Monday, Jun. 26, 1944
Advice from Mr. Willkie
The Republican Party last week got a ready-made 1944 platform from Wendell Willkie. An extraordinary number of the 1,859 U.S. daily newspapers published seven short articles written by the excandidate. Willkie turned down an $18,000 offer by one magazine, gave the articles free to the newspapers, to get the widest possible publication.
The seven-point Willkie platform:
States' Rights is a worn-out issue, a relic. The answer to "the present Administration's arbitrary use of vast authority . . . the inefficiencies and reckless extravagances . . . lies not in a weakened central government." The answer lies in government administered under law, substituted for government "by caprice."
Negroes got their freedom through the G.O.P. "Millions of them distrust the Democratic Party, which for years has deprived the Negro of his right to vote in Atlanta while seeking his vote . . . in Harlem." But they have made economic gains under the New Deal; "they will not leave that party for vague assurances of future action expressed in pious platitudes. The Republican Party . . . should commit itself unequivocally and specifically to federal anti-poll tax and anti-lynching statutes."
Social Security supplements rather than threatens the free-enterprise system. "Security or initiative . . . is a factitious issue. We need both. Protection against old age, illness and economic misfortune must be a right for everyone. Complete medical care should be available to all."
The Tariff should be lowered.
Labor distrusts the G.O.P. for its "19th- Century industrialists," but the Democratic Party has as many labor-baiters. Republicans should be satisfied that collective bargaining is here to stay. Give Labor responsible representation in the Cabinet. But labor unions must make themselves responsible (drive out racketeers, adopt democratic procedures, give an accounting of funds) or it will be done for them. The G.O.P. must demonstrate "tangibly that it appreciates the contribution of labor to our economic wellbeing."

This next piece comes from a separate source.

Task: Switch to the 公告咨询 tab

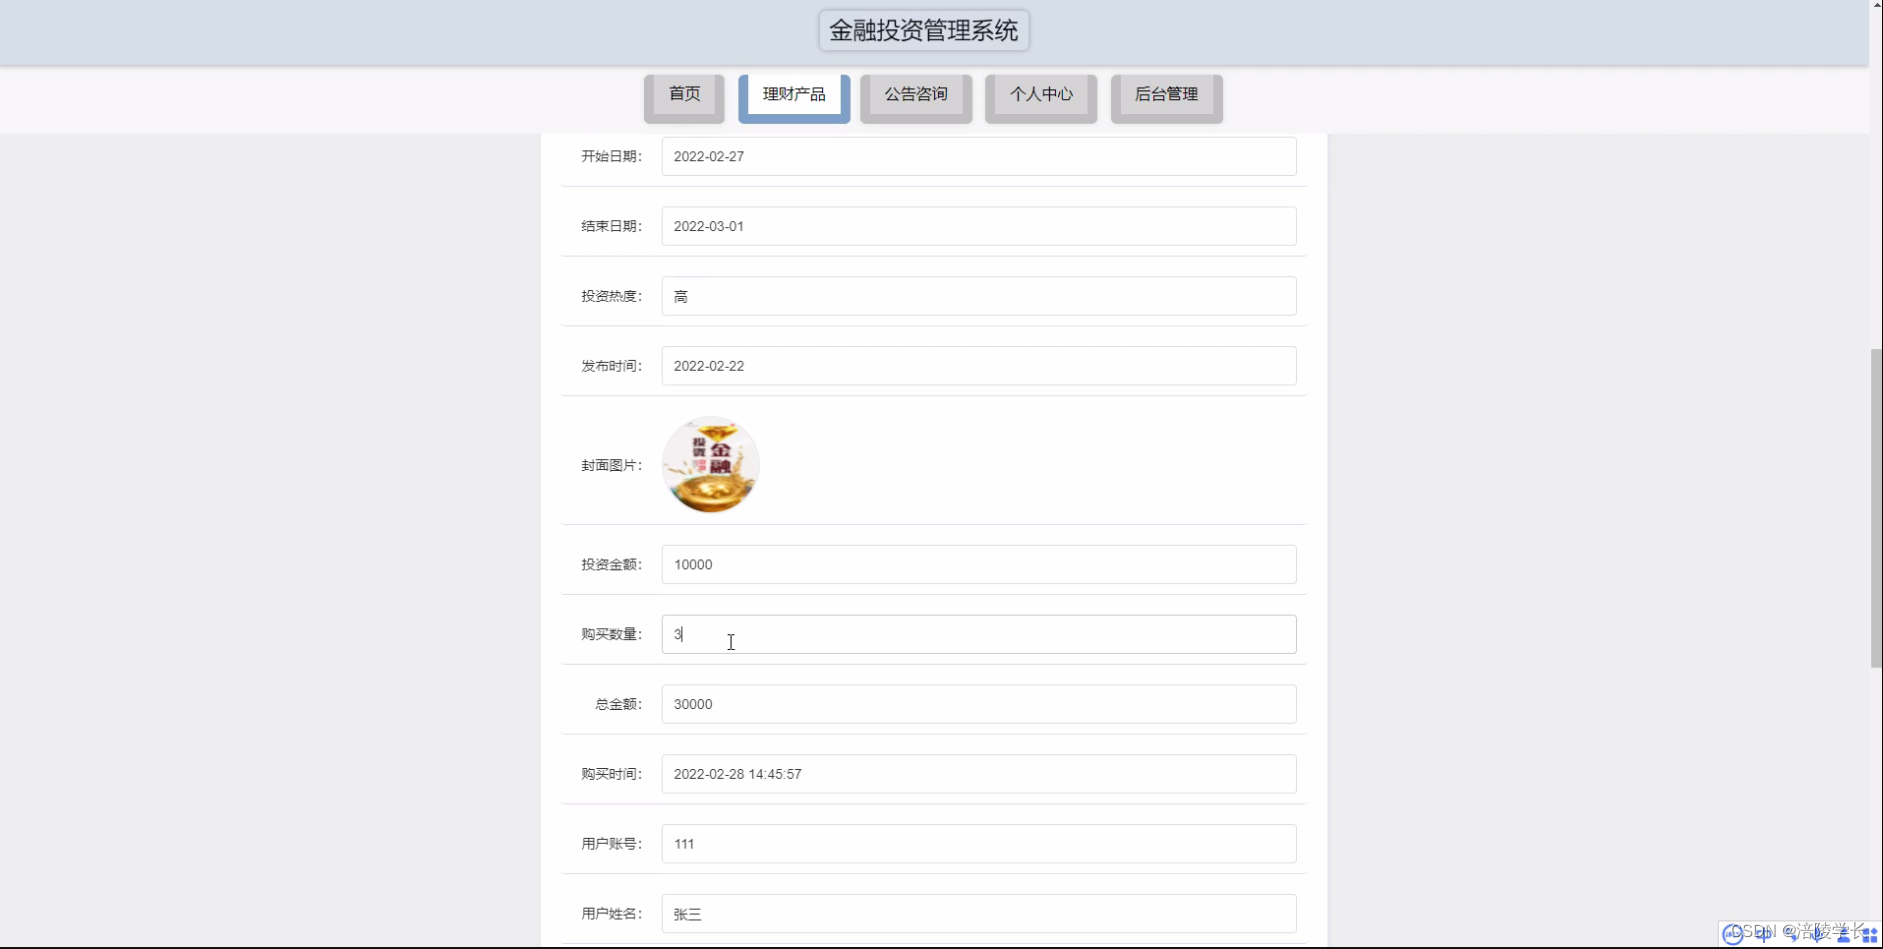Action: click(x=916, y=95)
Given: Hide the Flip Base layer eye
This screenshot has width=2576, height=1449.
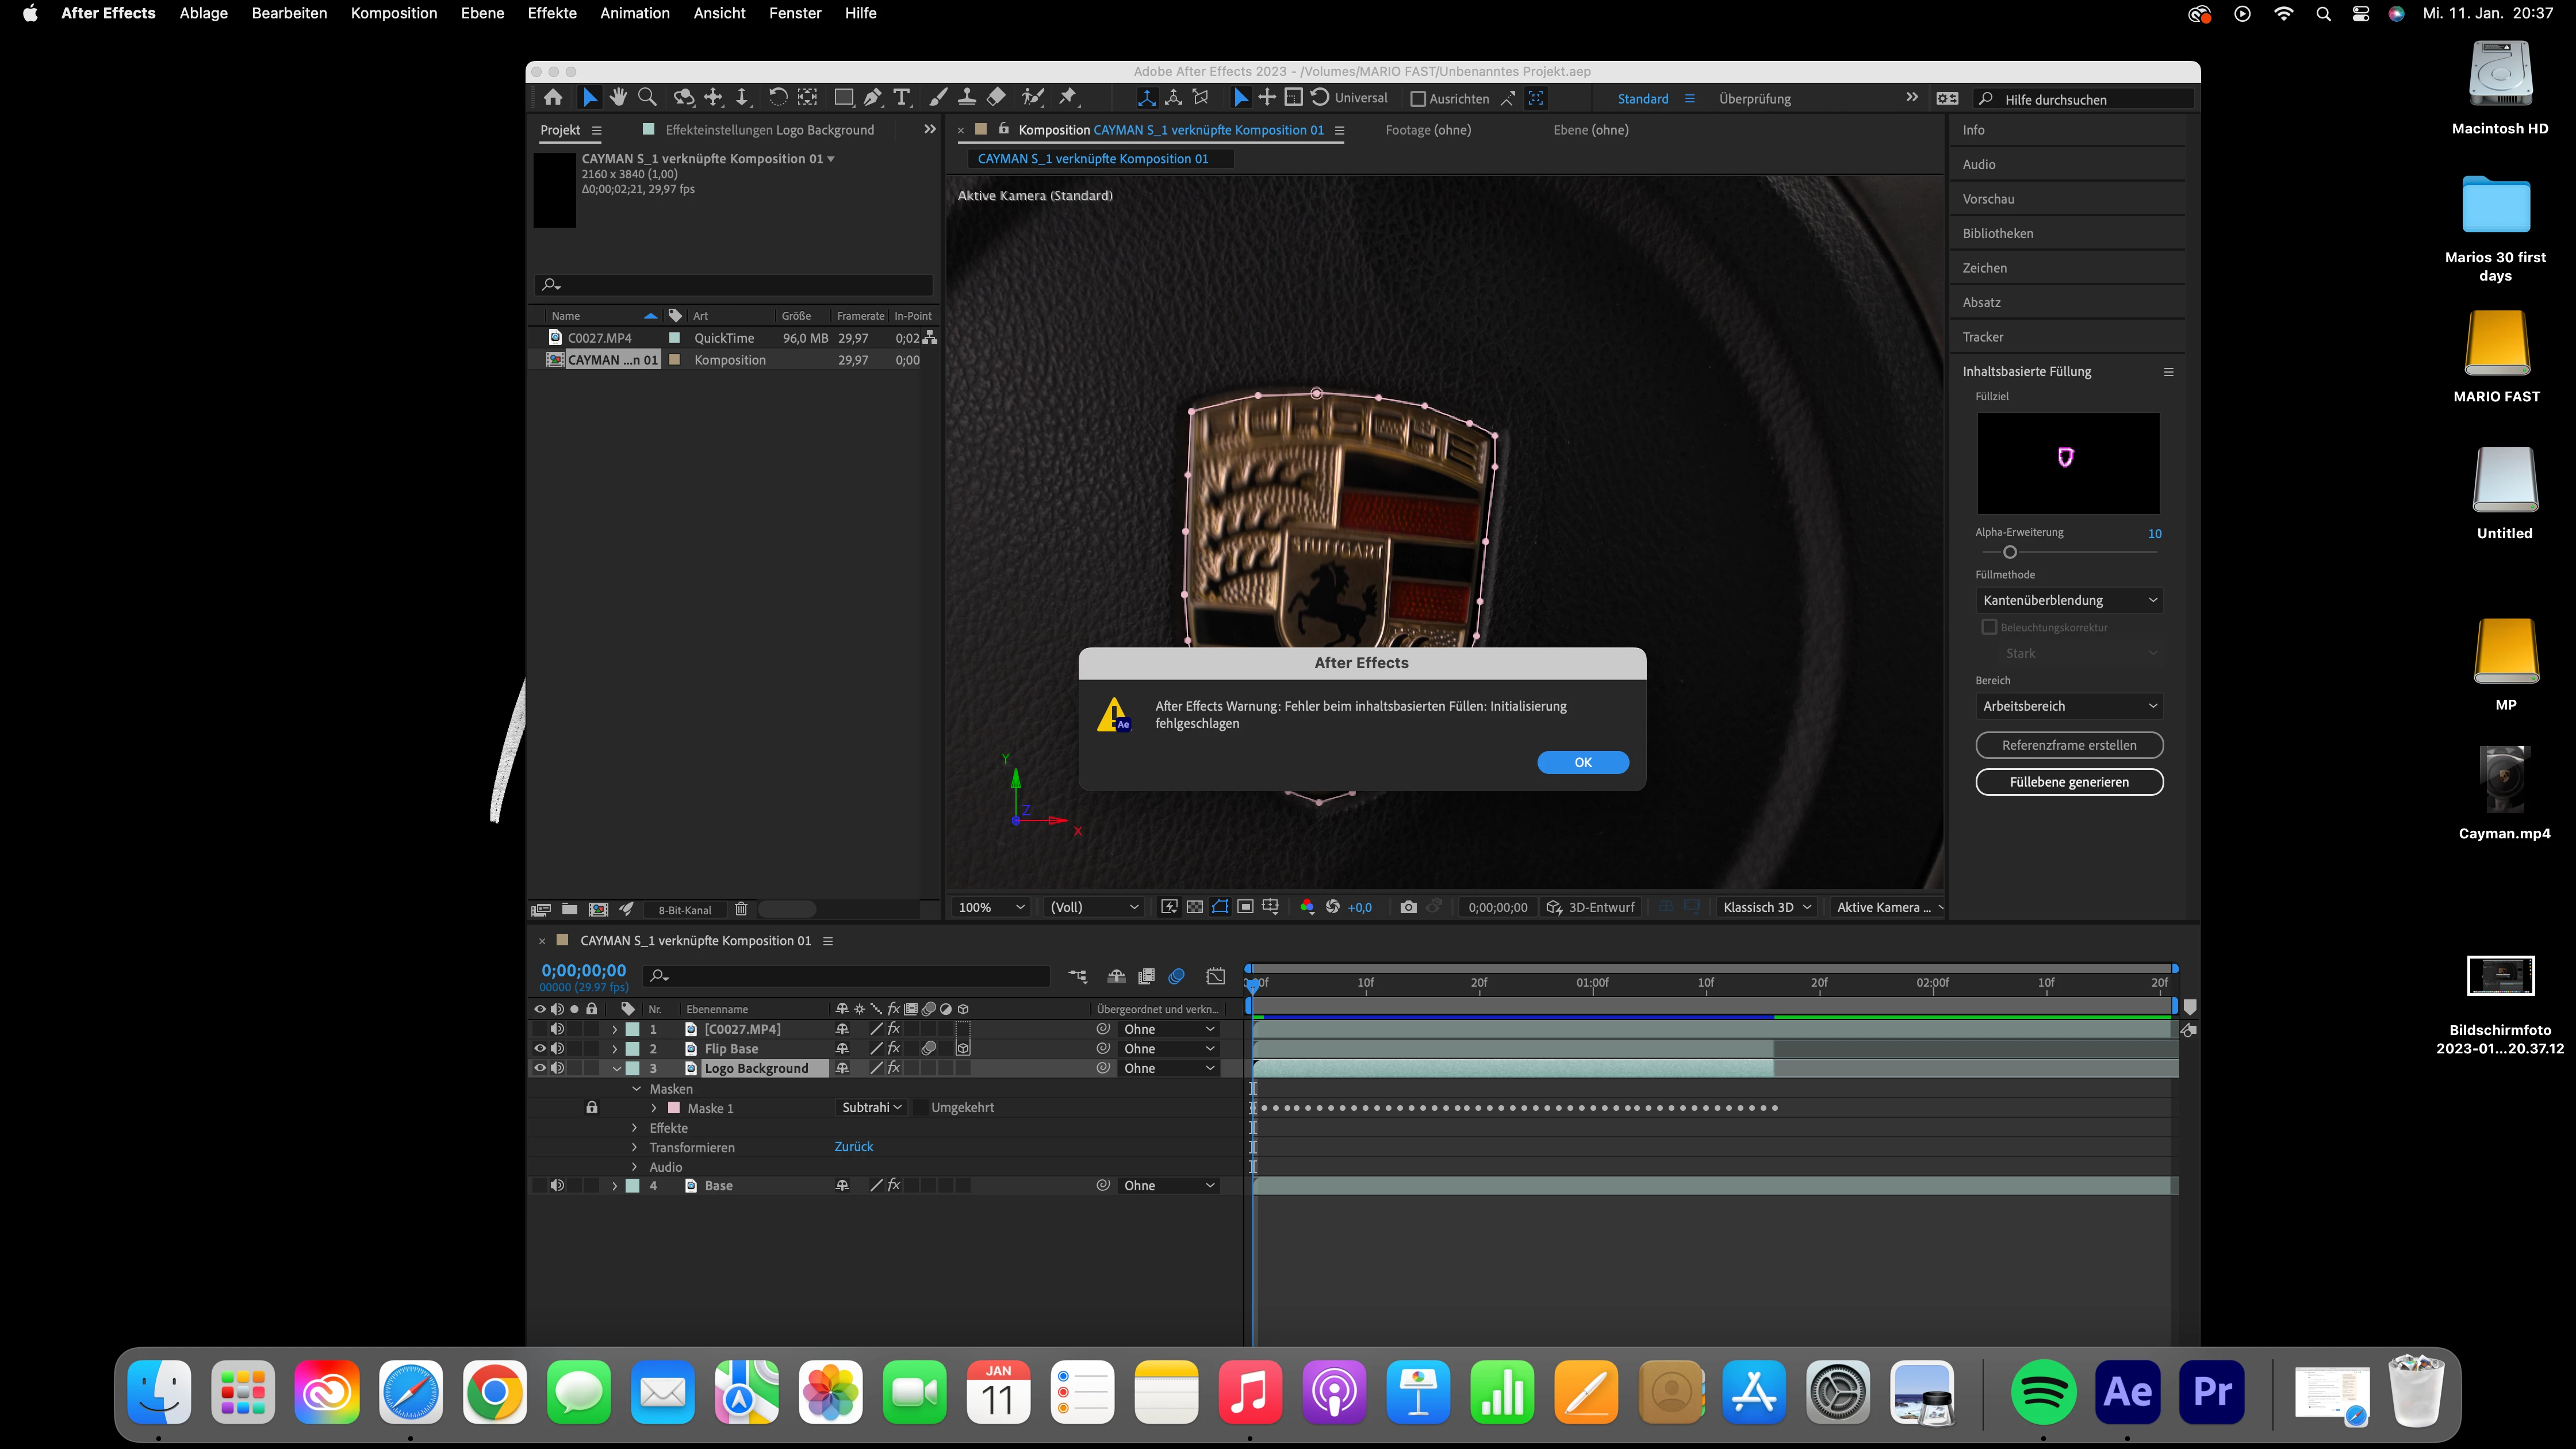Looking at the screenshot, I should 539,1048.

Postwar Problems cannot be solved by "passing resolutions in favor of free enterprise." Government help will be needed, to start useful public works in depressions, and to curb monopolies. "But our basic answer to the problems of a demobilization economy . . . lies in our great productive ability. . . . Capital is necessary--risk capital that is ready to take a chance on the future. . . . There should be a drastic revision of the tax laws to encourage risk capital. . . ."
Foreign Policy should "emphasize that our sovereignty is not something to be hoarded, but something to be used. The United States should use its sovereignty in cooperation with other powers to create an effective international organization for the good of all." Small nations should have a say; their destiny should not be decided by the great powers. "Finally, the Republican platform should state the conviction that, Mr. Churchill to the contrary, the ideologies for which we fight have not become blurred for us. . . . We are fighting a war for freedom . . . not only at home but everywhere in the world. . . . But while [our forces] are winning the armed victory for us, we have already begun to lose the things that victory could bring.
"Three years ago, two years ago, the United States had the material, the political, the moral leadership of the world. Today we have only the material leadership. We have lost political leadership through ineptness and delay. We have lost moral leadership through attempted expediency. The Republican Party should frame and pursue a foreign policy that will recapture America's lost leadership."
Was the G.O.P. Listening? The Willkie articles well summed up his general line of thought since 1940. They added up to a vigorously liberal position. His seven
planks would offend the fringe of the Republican Old Guard which still sits in high places in the G.O.P. They would be looked on as good, though embarrassing, pieces of advice by the now robust progressive leadership in the G.O.P., as exemplified by most of Republican Governors.
Some would feel that the articles would prove to be more embarrassing to Willkie's own party than to the Term IV Democrats. For Willkie had put the GOPlatform on the spot, since he demanded that the platform be liberal on all the sore issues of the day. Meanwhile, shrewd Franklin Roosevelt, with his finger to the wind, was considering a Democratic platform so brief and so general that it could offend no man or woman, and could be written on a postcard.
Once again it was clear that Willkie's contribution to the Republican Party is not as a conformist or a middle-of-theroader but as a goad, as a prodder, an onward-and-upwarder. In the Democratic Party, there is no such character.